▶ _Passage provided_
Posted July 17, 2023
Theresa Sheehan
Econoday Inc.

The data stars are aligning in a way likely perhaps to keep the FOMC from raising interest rates at the upcoming July 25-26 meeting. The most recent inflation numbers for June show further progress in bringing inflation down, even the pesky persistence in core inflation. The labor market is cooling enough to improve the imbalance in labor supply without eliminating demand for workers. Inflation expectations are overall well-anchored, if at levels a bit above where they were before the current episode began in 2021.

The economic data scheduled for release in the July 17 week should not change that outlook absent something well outside market expectations.

▶ _Dataset content_

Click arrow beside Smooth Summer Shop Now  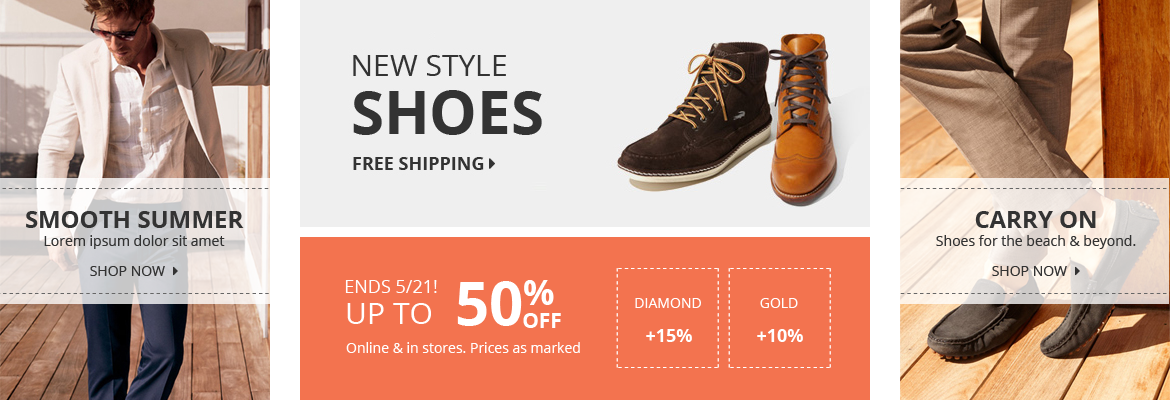coord(175,271)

▶ _Stated exercise_
Please carry on the commentary above about inflation, the labor market and the FOMC's July meeting, starting right after its final sentence.

▶ _Exercise response_
The big report for the week should be the June data on retail and food services sales at 8:30 ET on Tuesday. The uptick in motor vehicle sales in June should help keep the dollar value of all sales higher. Prices per gallon of gasoline were a bit lower in June, but summer travel probably offset that in volume of sales. Retailers may have tried to get a jump on sales before the July 4th holiday, but it is more likely that sales were driven by extreme hot weather in may parts of the US. Consumers would have been shopping for hot weather clothing, and fans and air conditioners. The heat may have sent more consumers inside where they would patronize entertainment venues, and eating and drinking places. The weather could also have encouraged some activity associated with building materials and gardening. But it is also possible that consumers, wanting to keep cool, opted to shop online to avoid leaving the house.

If the June retail numbers are at least decent, it will help round out expectations for personal consumption expenditures in the second quarter 2023, and put the outlook for GDP growth in the second quarter on a more solid positive footing.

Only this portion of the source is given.